A pro-Palestinian protest at the opening night of the Israeli Film Festival in Sydney will not go ahead, a judge ruled. Protesters responded that they will “not be silenced.”
New South Wales Supreme Court Judge Peter Hidden ruled Wednesday in favor of the police, who had applied to the court to block the planned protest on Thursday night because it would disrupt inner-city traffic during a peak hour.
“The proposed time and location of this protest will cause significant disruption … cause major traffic issues and safety risks for protesters and members of the public,” police said in a statement.
Supporters of the Palestine Action Group, which had organized the protest, said they would not be silenced, despite the “setback for civil liberties.”
“While mindful of the court’s decision, we will pursue whatever avenues are open to us to exercise the right to protest,” Damian Ridgwell, one of the group’s members, said in a statement Wednesday. “Cultural events like the Israeli Film Festival are designed to whitewash Israel’s genocide against the Palestinians. We intend to publicly counter this vile propaganda.”
He has called an emergency meeting Wednesday night to decide their course of action. “Make no mistake,” Ridgwell said. “This decision will not silence us.”
But Albert Dadon, the founder of the Australia Israel Cultural Exchange, which organizes the festival, rejected Ridgwell’s claims.

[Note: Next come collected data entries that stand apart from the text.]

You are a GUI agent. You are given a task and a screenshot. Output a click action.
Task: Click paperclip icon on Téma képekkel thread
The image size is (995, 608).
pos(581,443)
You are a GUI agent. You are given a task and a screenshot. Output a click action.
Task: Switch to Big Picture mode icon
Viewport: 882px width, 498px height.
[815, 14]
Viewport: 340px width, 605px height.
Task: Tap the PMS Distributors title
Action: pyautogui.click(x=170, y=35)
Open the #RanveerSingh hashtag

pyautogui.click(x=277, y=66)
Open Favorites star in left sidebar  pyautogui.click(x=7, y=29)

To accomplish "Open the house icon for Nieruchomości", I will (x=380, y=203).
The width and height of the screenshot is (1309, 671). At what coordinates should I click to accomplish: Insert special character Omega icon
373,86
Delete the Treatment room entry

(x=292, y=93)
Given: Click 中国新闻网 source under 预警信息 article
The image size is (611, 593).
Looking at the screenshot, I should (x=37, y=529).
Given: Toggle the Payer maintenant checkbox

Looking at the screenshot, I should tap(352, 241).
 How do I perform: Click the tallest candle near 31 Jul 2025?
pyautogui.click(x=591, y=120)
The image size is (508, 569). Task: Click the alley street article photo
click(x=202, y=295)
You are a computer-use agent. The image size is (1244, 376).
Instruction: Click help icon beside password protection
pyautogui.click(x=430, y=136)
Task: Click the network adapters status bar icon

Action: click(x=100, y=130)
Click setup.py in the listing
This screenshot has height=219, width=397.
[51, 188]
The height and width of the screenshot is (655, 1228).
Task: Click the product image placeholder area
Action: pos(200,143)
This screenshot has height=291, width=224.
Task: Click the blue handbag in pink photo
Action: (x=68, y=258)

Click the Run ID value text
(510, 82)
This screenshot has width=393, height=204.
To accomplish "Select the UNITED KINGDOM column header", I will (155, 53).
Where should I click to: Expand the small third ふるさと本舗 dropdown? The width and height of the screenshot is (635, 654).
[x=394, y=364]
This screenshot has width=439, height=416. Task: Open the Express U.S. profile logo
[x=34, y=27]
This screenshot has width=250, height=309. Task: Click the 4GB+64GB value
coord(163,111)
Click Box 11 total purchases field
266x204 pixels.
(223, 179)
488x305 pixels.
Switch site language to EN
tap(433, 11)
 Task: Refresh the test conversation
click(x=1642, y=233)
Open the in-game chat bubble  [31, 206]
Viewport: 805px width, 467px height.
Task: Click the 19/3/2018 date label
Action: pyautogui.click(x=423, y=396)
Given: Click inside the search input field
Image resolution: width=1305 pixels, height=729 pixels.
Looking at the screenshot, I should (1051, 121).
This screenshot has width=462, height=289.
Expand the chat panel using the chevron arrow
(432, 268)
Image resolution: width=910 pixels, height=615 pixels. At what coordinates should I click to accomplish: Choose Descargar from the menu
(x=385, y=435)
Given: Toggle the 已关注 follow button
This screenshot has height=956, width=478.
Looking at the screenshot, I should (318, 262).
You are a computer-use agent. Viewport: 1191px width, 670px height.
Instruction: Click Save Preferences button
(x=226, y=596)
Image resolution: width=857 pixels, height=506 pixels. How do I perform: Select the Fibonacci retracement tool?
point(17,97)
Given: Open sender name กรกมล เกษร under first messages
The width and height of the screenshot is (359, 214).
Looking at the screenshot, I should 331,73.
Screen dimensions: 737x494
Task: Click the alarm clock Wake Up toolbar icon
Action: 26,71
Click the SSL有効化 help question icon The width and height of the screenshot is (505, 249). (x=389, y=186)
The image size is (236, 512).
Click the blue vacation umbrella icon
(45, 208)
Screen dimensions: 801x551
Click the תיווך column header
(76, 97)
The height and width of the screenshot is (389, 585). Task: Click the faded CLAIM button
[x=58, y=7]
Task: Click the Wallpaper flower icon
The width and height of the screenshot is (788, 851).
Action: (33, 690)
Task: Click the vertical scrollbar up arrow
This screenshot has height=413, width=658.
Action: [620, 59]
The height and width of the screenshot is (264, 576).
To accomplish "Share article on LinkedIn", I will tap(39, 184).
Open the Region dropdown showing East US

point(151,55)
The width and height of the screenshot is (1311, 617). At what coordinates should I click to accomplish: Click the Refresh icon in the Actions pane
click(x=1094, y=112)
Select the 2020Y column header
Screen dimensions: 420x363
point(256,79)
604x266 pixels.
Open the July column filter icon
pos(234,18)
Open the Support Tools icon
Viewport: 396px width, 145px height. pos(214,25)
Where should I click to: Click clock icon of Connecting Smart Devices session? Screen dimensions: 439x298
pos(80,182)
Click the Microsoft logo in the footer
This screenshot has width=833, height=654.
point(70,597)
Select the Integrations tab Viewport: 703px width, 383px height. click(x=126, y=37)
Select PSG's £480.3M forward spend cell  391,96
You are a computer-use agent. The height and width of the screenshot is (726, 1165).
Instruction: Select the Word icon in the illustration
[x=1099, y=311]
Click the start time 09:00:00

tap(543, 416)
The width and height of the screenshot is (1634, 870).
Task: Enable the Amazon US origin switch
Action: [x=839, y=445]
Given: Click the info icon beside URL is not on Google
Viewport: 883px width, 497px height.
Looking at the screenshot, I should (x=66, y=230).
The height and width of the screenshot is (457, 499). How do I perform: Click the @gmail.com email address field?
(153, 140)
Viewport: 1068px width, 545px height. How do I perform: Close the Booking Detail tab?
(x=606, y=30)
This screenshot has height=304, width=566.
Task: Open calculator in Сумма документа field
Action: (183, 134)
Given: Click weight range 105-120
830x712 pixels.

“We don’t hear Ridgwell denouncing crimes against humanity that Hamas commits against its own population,” he told JTA. “Ridgwell’s actions are consistent with Hamas’s aim to delegitimize and demonize the State of Israel. Our film festival is promoting filmmakers, Israeli Jews and Arabs who live in Israel. Our aim is to promote peace.”
The festival, in its 11th year, has among its sponsors the Israeli Embassy in Canberra. It will also screen in Melbourne, Brisbane, Canberra, Adelaide, Perth and Byron Bay. Similar protests have been planned in some of these cities.